Cette approche est plus que pertinente à Montréal, pour trois raisons. D’abord, l’intégration économique des nouveaux arrivants est ici un véritable défi. Alors que le taux de chômage des Montréalais d’origine est d’environ 7 %, il est de plus de 17 % pour ceux qui résident ici depuis moins de cinq ans, un écart énorme et plus important que dans la majorité des autres villes d’Amérique du Nord. Nos gouvernements, conscients de la situation, financent une panoplie d’initiatives pour corriger le tir : on soutient l’apprentissage du français, la reconnaissance des diplômes et le développement de réseaux professionnels. Il faut cependant être deux pour danser le tango, et lorsque quelqu’un se trouve un job, il s’agit d’une transaction entre l’embauché et l’embaucheur.
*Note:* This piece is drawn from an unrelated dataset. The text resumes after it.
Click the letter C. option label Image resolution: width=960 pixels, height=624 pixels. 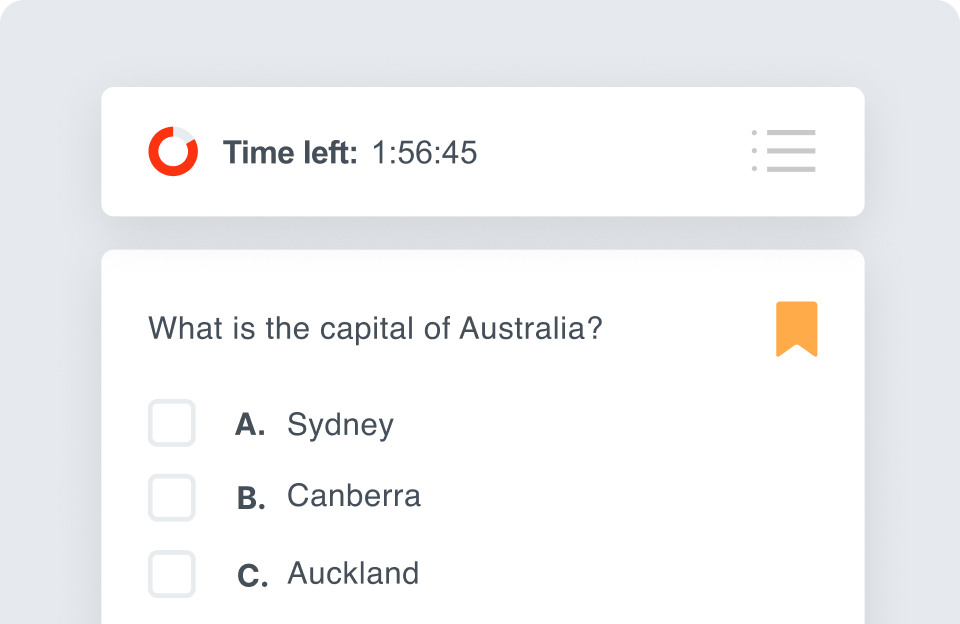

Diriger tous nos efforts sur une seule des parties, soit l’immigrant, sans intervenir sur l’autre, soit la société d’accueil, réduit nécessairement l’impact de nos efforts d’intégration.
Deuxièmement, lorsqu’on écoute ce qui se dit sur les difficultés des immigrants à se trouver un emploi, on est porté à croire que le principal obstacle est l’intransigeance des associations professionnelles à reconnaître les diplômes étrangers. Nos taxis seraient conduits par une armée d’ingénieurs étrangers incapables de recevoir les certifications leur permettant d’exercer leur métier. En vérité, plus de 80 % des nouveaux arrivants exercent une profession qui n’est pas régie par une association.
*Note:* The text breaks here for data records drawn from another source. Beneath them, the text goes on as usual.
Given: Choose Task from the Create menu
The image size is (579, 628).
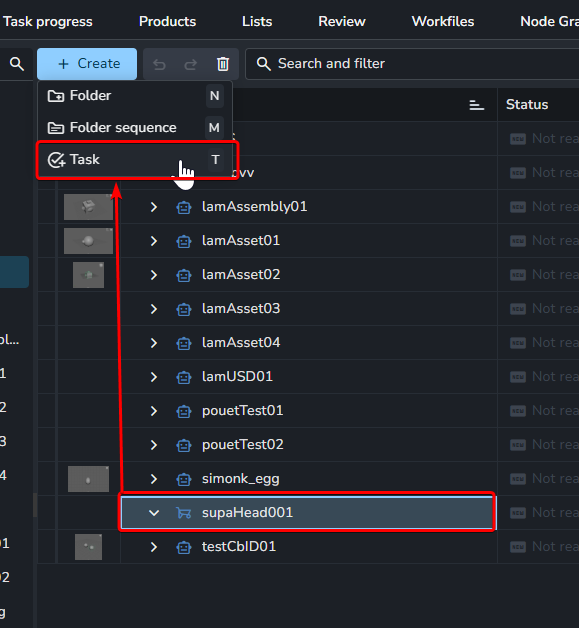Looking at the screenshot, I should tap(135, 160).
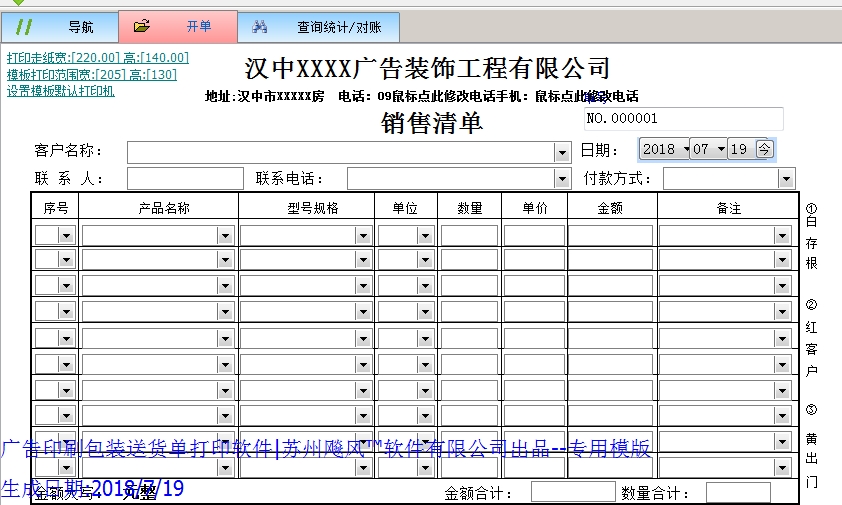Click the binoculars icon on 查询统计 tab
Viewport: 842px width, 505px height.
click(260, 27)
La démarche entreprise par la Ville de Montréal pourra être l’électrochoc pour faire comprendre que l’intégration économique des immigrants est une responsabilité collective et l’affaire de tous, à commencer par tous ceux qui travaillent dans les services de ressources humaines des PME. Comme le mentionnait Raymond Bachand, ex-ministre des Finances du Québec et maintenant à la tête de l’Institut du Québec, cette mobilisation est nécessaire pour mettre fin ce qu’il qualifie de gaspillage scandaleux, Montréal recevant de surcroît des immigrants plus scolarisés qu’ailleurs.
LES CHANGEMENTS SOCIAUX
Finalement, on ne semble pas bien saisir comment s’opèrent les grands changements sociaux. Pour transformer les chevaliers du Moyen-Âge en courtisans qui portaient perruque et bas de soie à la cour de Louis XIV, il aura fallu une intervention vigoureuse de l’État, qui a notamment interdit les duels à la lame. Idem pour permettre aux Afro-Américains de fréquenter les écoles de leur choix aux États-Unis, ou encore aux gais d’être reconnus comme des citoyens à part entière.
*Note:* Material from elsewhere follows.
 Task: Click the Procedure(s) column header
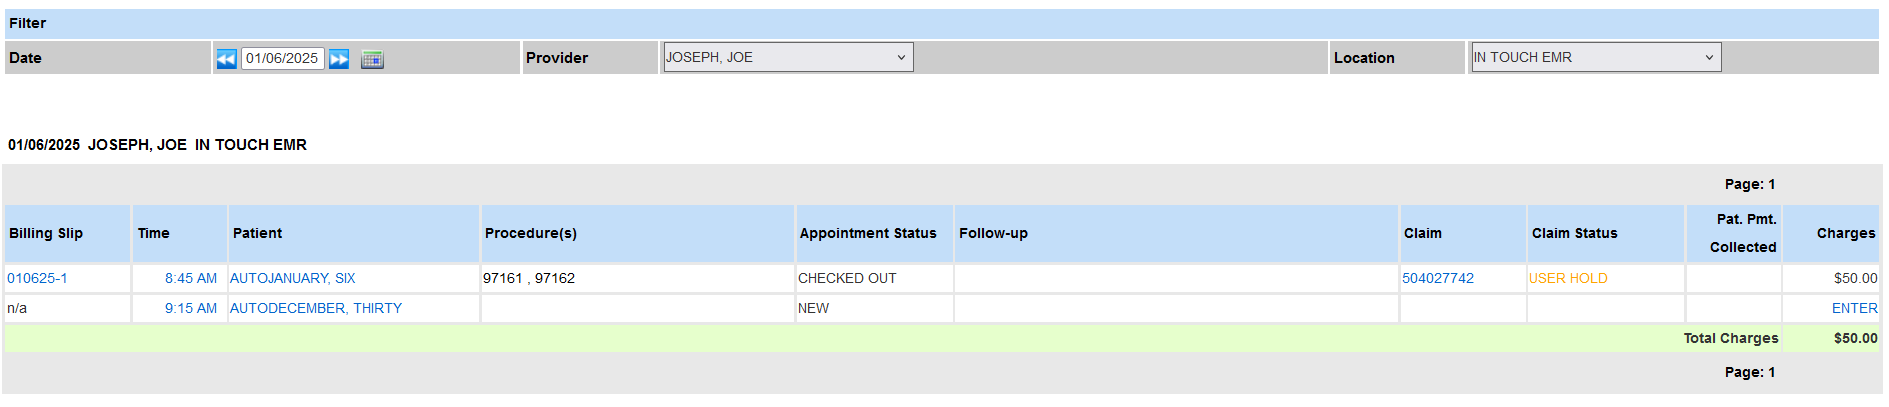[531, 233]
À mon sens, il est inexplicable qu’on veuille laisser aux grandes entreprises le monopole des interventions publicitaires pour influencer nos mœurs et nous faire acheter des cochonneries.
Nos gouvernements ont toute la légitimité, et même la responsabilité d’intervenir dans ce champ et cela, tant que les campagnes publiques portent sur des enjeux sociaux sérieux. Donner des jobs à ceux qui viennent d’arriver ici se qualifie comme tel, l’emploi étant le meilleur outil pour l’intégration à la société.
Il y a quelques jours, le maire de l’arrondissement du Plateau, Luc Ferrandez, s’est fait prendre à fermer les yeux lors d’un conseil municipal. Je laisserai aux lecteurs le soin de juger de l’acte. Cependant, je souligne que la réplique de Ferrandez au journaliste qui le questionnait sur la perception publique de son geste était juste, soit que souvent, « ce sont les journalistes qui font la perception ».
Lorsqu’ils écrivent ou commentent sur l’immigration, plutôt que de prendre autant de temps à presser les citrons pour écrire des textes d’opinion trop acides, voire délirants lorsqu'ils vont jusqu’à comparer une initiative comme celle-ci aux opérations de la Stasi, ces mêmes journalistes auraient mieux utilisé leur temps à voir de quoi il s’agissait vraiment.